Чью фамилию, согласно отрывку о появлении псевдонима Зиновия Гердта, предложили взять Зяме?

* ОТРЫВОК ДЛЯ ЧТЕНИЯ:
▽

Именно здесь, на квартире Милы Нимвицкой, произошло превращение Зямы в Зиновия Гердта. Случилось это незадолго до показа двух актов нашей пьесы представителям тех ведомств, от которых зависела дальнейшая судьба студии. И тут кому-то пришла мысль, поначалу шутливая, что Зямина фамилия звучит несерьезно и недостаточно благозвучно (Храпинович. — Ред.). Не потому, что еврейская, — никому не пришло в голову считать неподходящей фамилию Саши Гинзбурга. Решили, против чего не возражал и Зяма, придумать ему псевдоним.

Посыпались предложения, самые неожиданные, подчас не лишенные насмешливого подтекста. Они отвергались одно за другим. Кто-то предложил фамилию известной балерины, Елизаветы Гердт.

Предложение было встречено одобрительно, в том числе и Зямой.

— Только обязательно — Герд-т! С буквой т на конце, — категорически заявил Арбузов.

— Герды-ты — это звучит гордо-то, — сострил кто-то. Так Зяма, Залман, как мы часто его называли, стал Зиновием Гердтом.

Событие это было отмечено и в «Студиате», которая, как и пьеса, сочинялась коллективно — Арбузовым, Плучеком, мной и самим Зямой, на квартире Гладкова.


…Это Зяма…

Что от имени отрекся,

Ради клички сладкозвучной.

И как только он отрекся,

«Гердт» — прокаркал черный ворон.

△

* СОБРАННЫЙ МАТЕРИАЛ:
▽

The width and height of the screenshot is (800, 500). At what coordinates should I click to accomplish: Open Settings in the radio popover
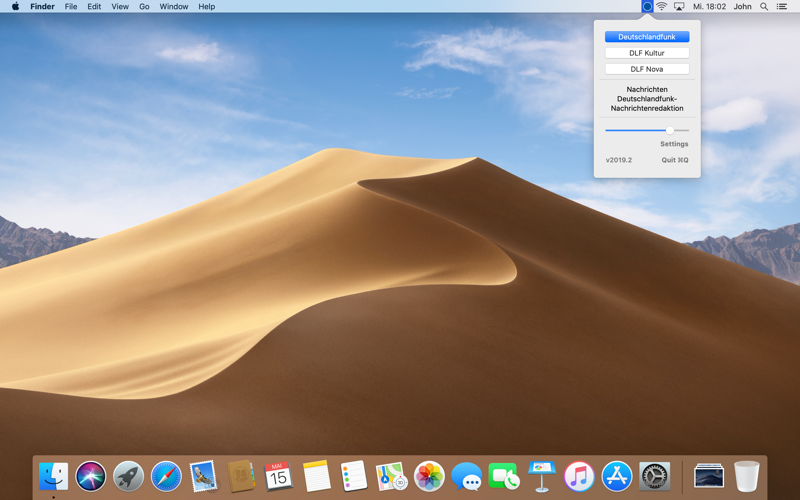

△

* ОТВЕТ: Фамилию известной балерины Елизаветы Гердт.